Intensity while Waiting
I know that I don't know & I'm not sure if I
know. The ideas of faith & doubt come to
mind. Skeptical with belief in who I am &
what I do. Sure, I can say it to others (& I
hope I mean it sincerely) yet my ego wants
to separate me from the equation. Can I be
confident in who I am? Is that egocentric or
selfish? To feel good about myself is not a
crime. To have gratitude for myself &
others is a good thing. I sit here with
opportunities knocking on my door. The
question is, will I get up & answer the
door? A catalyst might inspire, but I have
my headphones on & I can't hear anything
happening in the outside world. Yes, I'm
enjoying it. I'm fine, don't worry, I'm
venting. How much weight am I putting
into this life & this world? When is the
right time to expand & try new things? I
can only do what is in front of me & what
makes sense to do now. To really feel. To
feel the uncomfortable feelings that make
me want to lash out & reject everyone &
everything. To shine the light on this is
quietly sit in the storm of thoughts. The
sky, my mind, the clouds, my thoughts, &
the air surrounds. Slowly take a deep
breath. Intensity while waiting, debating &
contemplating. This horizon has always
been here, the emotional facts move toward
a world of faith. A coordinated effort is
misled, trying to find the reason this would
be acted out in a dream world. Sleep now,
the secret string of words will be said. The
animal will awaken. The dirt in which the
breath of God formed a tragic ending. The
all-encompassing understanding, yet I wish
I felt something. Do you know how far this
has gone? How could I continue with pride
& legacy? To not conjure the void,
dissipating smoke, & broken mirrors. Ok?
sure, why not? Create us a dream. The kind
it seems, where there is something to
redeem. Proceed, in a way of need, indeed,
I can get on my knees. Humble myself, yet
the intention is up for invention. The ink
now a line of trance, molecular dance, &
copied for reference. Unmistakable
observation, hesitation, & procrastination.

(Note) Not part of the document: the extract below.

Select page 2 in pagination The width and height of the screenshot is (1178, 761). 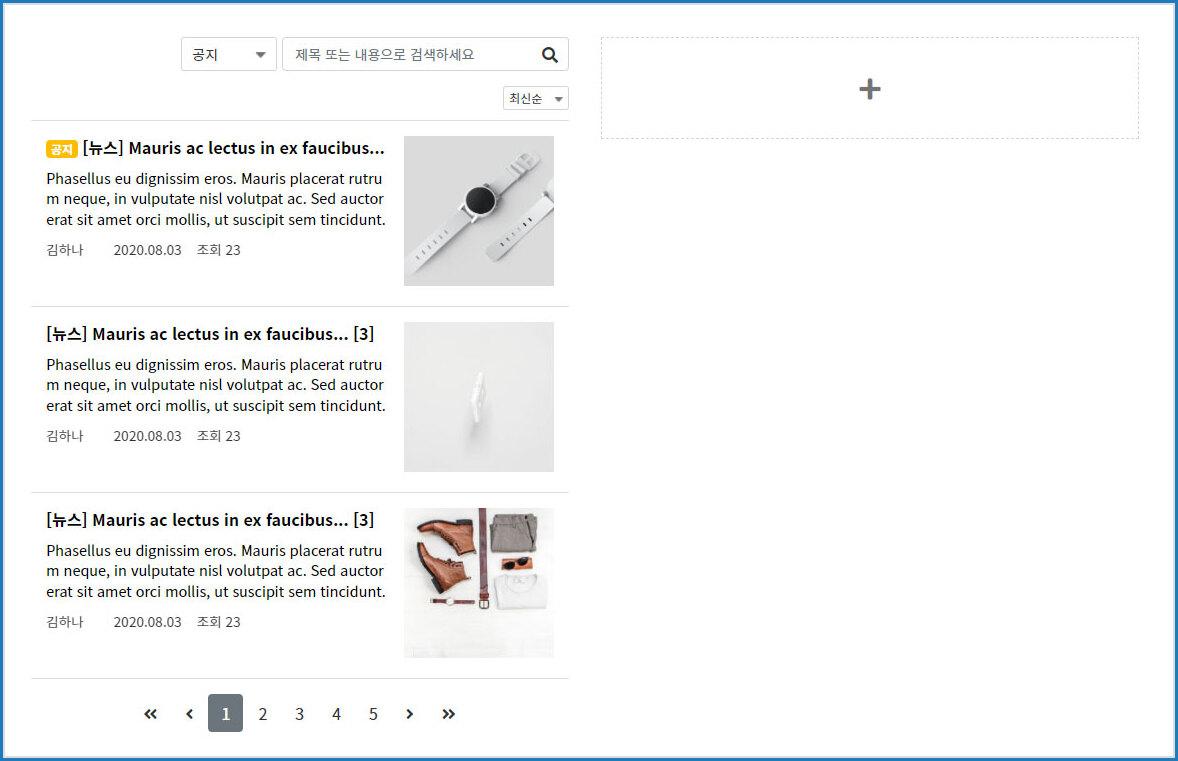263,714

This is all I want, as I smile at their faces.
Traces of presence, fingerprints or
evidence, & police have confirmed the
building is secure. Do you mean that
mistake? Or the other one? I need to know,
so I can apologize & show. Just to balance,
sincerity did not believe the deep
consciousness will surface. A Muse, a
contribution of energetic ways to be
pathetic. Be happy, be glad, be sad, & be
bad. It’s all-inclusive, illusive, & intrusive.

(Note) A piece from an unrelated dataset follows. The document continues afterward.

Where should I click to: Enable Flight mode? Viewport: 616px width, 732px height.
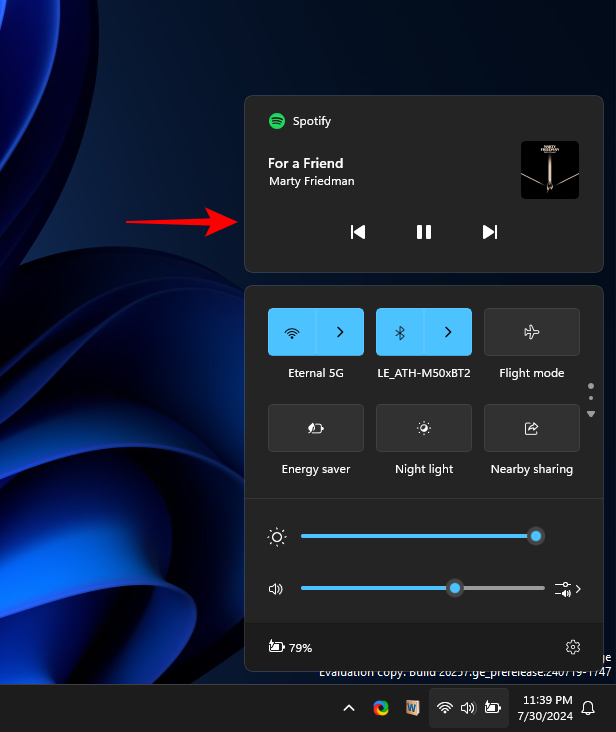531,332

Split between my thoughts & the keyboard.
I can hold onto the path. This requires no
math, & I can always zone out into the
other form of thinking. Requiring a
rewiring, confirms the similarity between
all. Yea, an AC adapter, unplugged, & on a
rug. I lied. On a carpet, actually & while
I'm mentioning it factually, I can say this is
no way, represents the opinions of the one
who wrote it. It’s not about Dan, it’s not
about me, it’s about a car & a tree. Serving
purpose, receiving verses. I concur, within
this blur, I want to forget, I want to live, I
want to know, yet, so it goes, the spy is
revealed after being concealed for too long.
It’s all becoming clear. The currents have
their say. Rant & Rave. Electronic music
understood. Frequency at 128 bpm. So,
drop the bass, continue that look on your
face, avoid the temporary disgrace, &
commit yourself to running the life-long
race. On your mark, get set, GO!!! Feeling
small, decreasing it all, the heavens fall, & I
still won't call. Out to them from here,
now? Okay. No more fear, pain, steering
this car in the pouring rain. Safely home,
only known, within our hearts, beginnings
& starts. The End. Our friend. Always true,
for you, for him & her, the continued blur
slipping away. Focusing somewhere,
photos & glares. The good kind, the good
people, & the church steeple. The temple,
the mosque, the faith of grace & the cost.
Irrelevant within this covenant. No more
due, it’s all true, the sun is shining,
somewhere within this; I saved myself.